When I was a baby, I was taken in by two loving people under the conditions of permanent custody. Permanent custody by law means that my birth parents no longer had custody of me: it meant that I was then the child of a loving couple, and not the child of what a courtroom and judge saw as unworthy parents. While growing up, my mother told me little by little, story by story, about the situation I was in before the permanent custody was settled. I was always comfortable talking about this with my mother, as she always made it known that if I had any questions I could always come to her. Just like any kid would, I asked a million questions. With those million questions came a million thoughts that raced through my head like, "Why wasn’t I wanted?" and, "Did I do something wrong?" I quickly learned that the decision had nothing to do with me, but rather the woman who gave birth to me.
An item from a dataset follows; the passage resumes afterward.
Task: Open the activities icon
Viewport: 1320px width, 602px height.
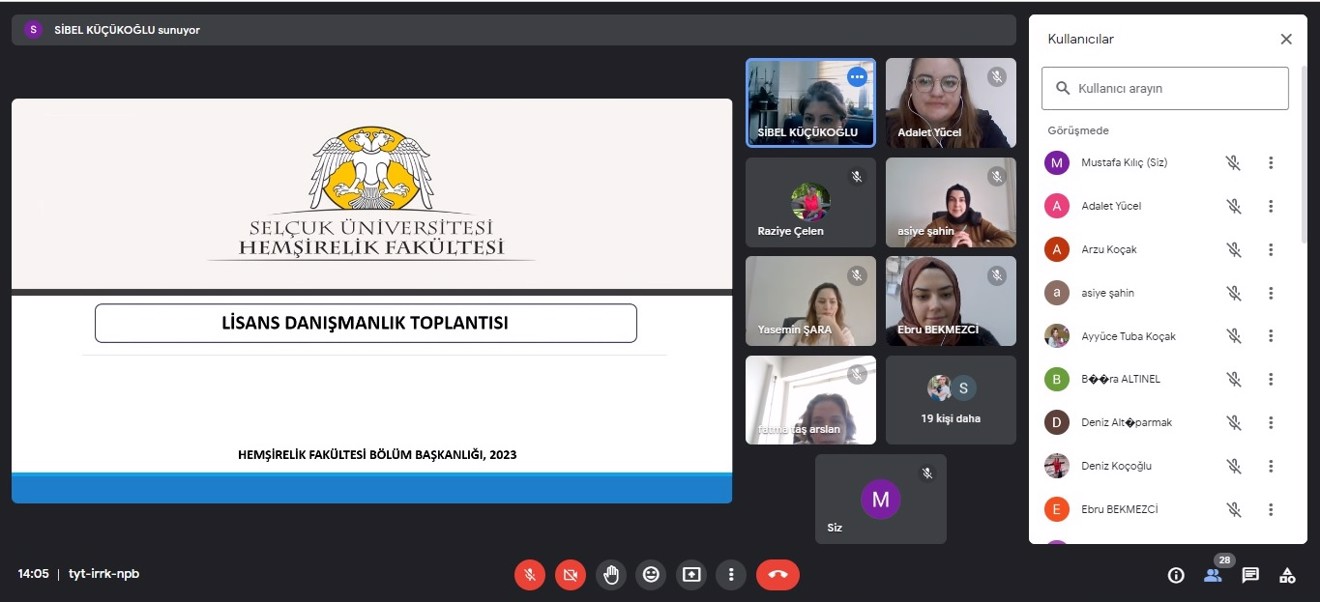Action: click(x=1287, y=575)
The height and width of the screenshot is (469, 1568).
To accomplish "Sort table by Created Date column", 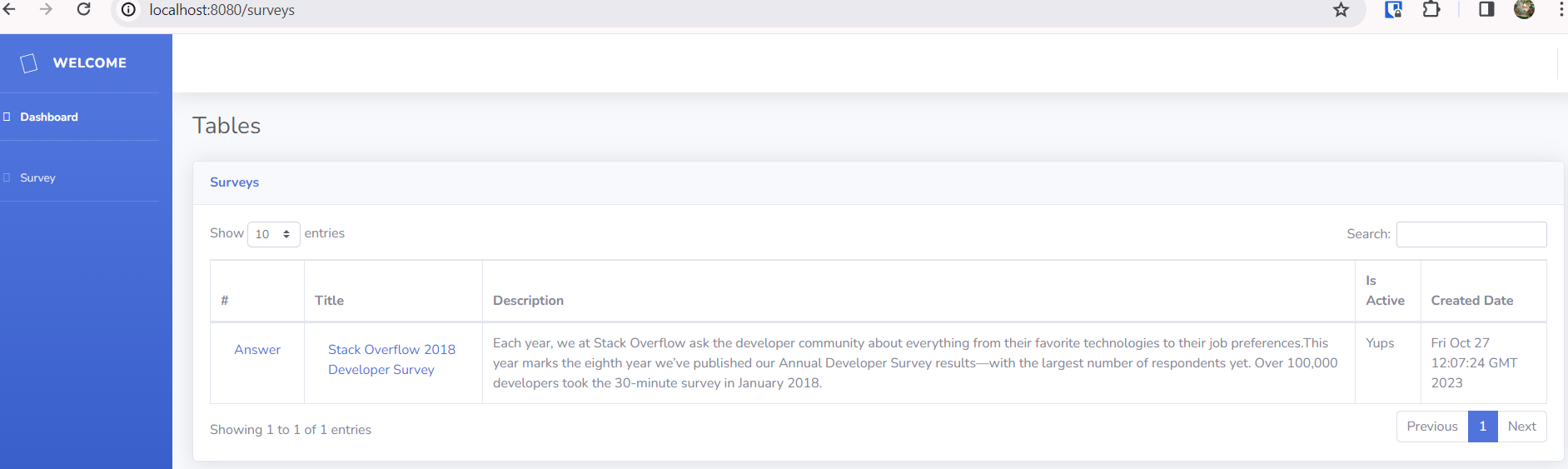I will pyautogui.click(x=1471, y=301).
Even though I had every right to be curious, asking questions was hard. I didn’t want to make my parents upset by asking. Although I didn’t fully understand what happened, and may not even understand fully now, at 21-years-old, asking questions about my situation has helped a lot. The topic of permanent custody will always be a part of me because it is my story -- a story that had good and bad in it. For the most part, I realize the good in the situation, but I will never forget the bad. I will never forget in fifth grade when kids taunted me, calling me a "foster freak" for hours as I cried. As I grow I learn to let go of those memories and realize the good, such as being welcomed into a loving, caring family that would do anything for me.
As I grew older, my friends started to ask the questions. They would ask me, “Well who is your real mom and dad?” or, “What happened that your real parents gave you up?” And then, “Do you wish to know your real parents?” Although I know they were just as curious as I was and meant no harm, I have always felt they just did not know how to properly address it. I never quite knew how to answer these questions as they were personal and would make me slightly uncomfortable. As I matured, I have come up with the ultimate answer to those questions. My realparents' names are Kim and Wayne. My realparents did not give me up. I know my realparents like I know the back of my hand. They are the people who took me into their loving arms and showed me the love and care that any child deserves.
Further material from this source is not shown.